The CLIC specification does not dictate how CLIC memory-mapped registers are split between privilege regions as well as the layout of multiple harts as this is generally a platform issue and each platform needs to define a discovery mechanism to determine the memory map locations. Some considerations for platforms to consider are selecting regions that allow for efficient PMP and virtual memory configuration. For example, it may desired that the bases of each privilege mode CLIC region is VM page (4k) aligned so they can be mapped through the TLBs.

I think it would be worth reworking these two paragraphs in the light of the other changes here. The first paragraph above is talking about "each privilege mode", but now all memory-mapped registers here are relevant to M-mode only, aren't they?
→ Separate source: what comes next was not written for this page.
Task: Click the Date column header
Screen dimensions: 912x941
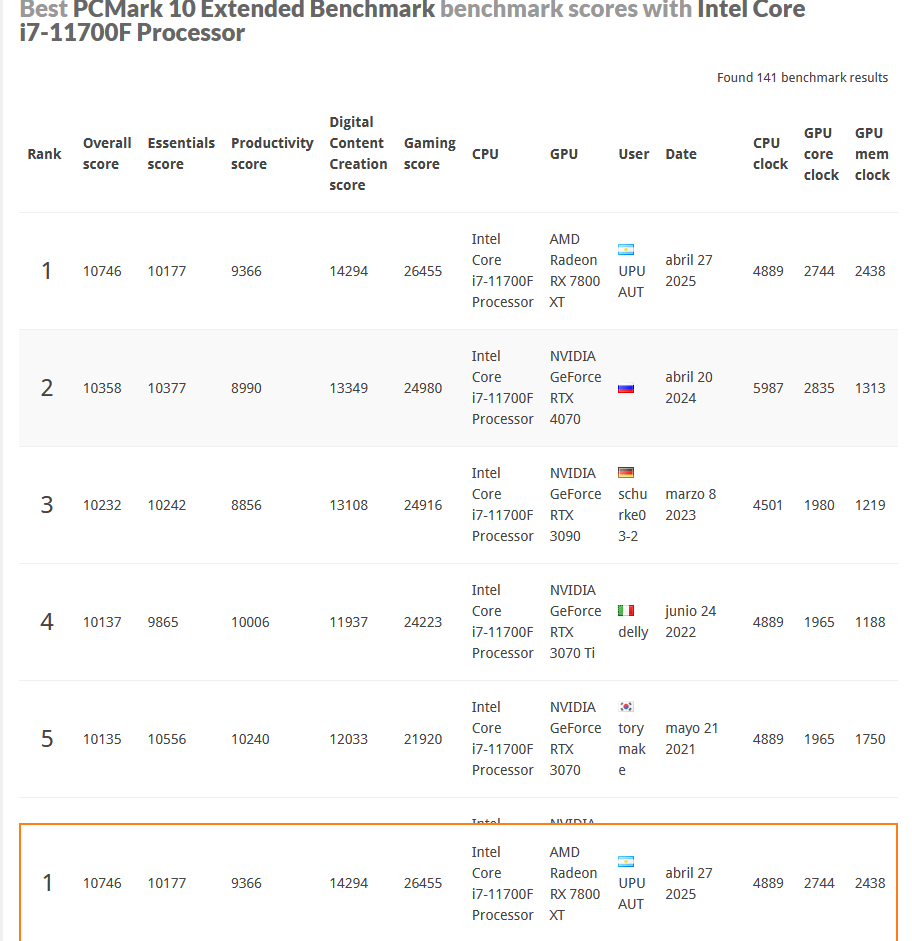Action: click(x=681, y=154)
In the same way, the second paragraph is talking about memory-mapped registers split between privilege regions. It feels like these two paragraphs are a bit stale and reflecting an earlier implementation.

Moving on to section 5.1.1. (ssclic CLIC Memory Map), it says:

It is not intended that the interconnect to the CLIC memory-mapped interrupt regions be required to carry the privilege mode of the initiator. A possible implementation of the CLIC memory map would be to alias the same physical CLIC memory-mapped registers to different address ranges, with each address range given different permissions for each privilege mode. Interrupts configured as M-mode interrupts appear as hard-wired zeros in the S-mode address range.
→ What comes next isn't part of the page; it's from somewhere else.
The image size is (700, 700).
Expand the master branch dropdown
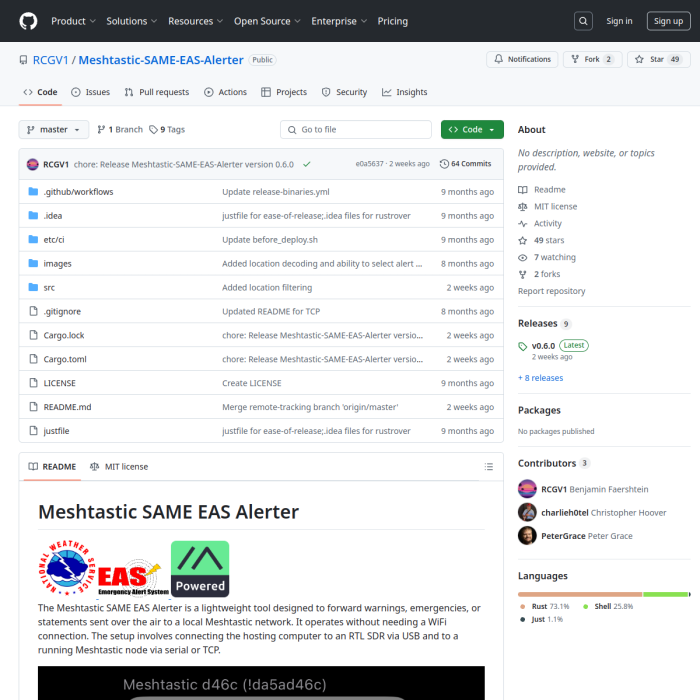[x=54, y=130]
Given that each privilege level now has its own cliccfg register, is the second statement about aliasing still true? If this was done, the cliccfg registers would not be independent.

There are also inconsistencies between M-mode, S-mode and U-mode definitions. For S-mode and U-mode, it states the blocks must be aligned to 4k boundaries. For M-mode, this is an option but not mandated. Is this inconsistency intentional?

Thanks.

JamesKenneyImperas commented 1 year ago

Additionally, can you please clarify the behavior of the xcliccfg.nlbits fields; specifically:

  1. Are xcliccfg.nlbits fields independent of each other, or are they aliases of the same thing? and:
  2. If xcliccfg.nlbits fields are independent, is it the case that mcliccfg.nlbits is used to determine the level of interrupts targeting M-mode, scliccfg.nlbits is used to determine the level of interrupts targeting S-mode and ucliccfg.nlbits is used to determine the level of interrupts targeting U-mode?

Thanks.

dansmathers commented 1 year ago

notes from TG meeting 2/28/23: will split into 2 issues to separate cliccfg.nlbits question (issue #311). will try to re-write how mem-mapped registers . platform can mandate to 4k boundaries if it is virtual memory but spec can leave it open. use same language as in m-mode. for cliccfg could put fields in different places in the word. put in one word with the byte for each priv mode. high byte is m mode, low byte is u-mode. byte 1 is s-mode.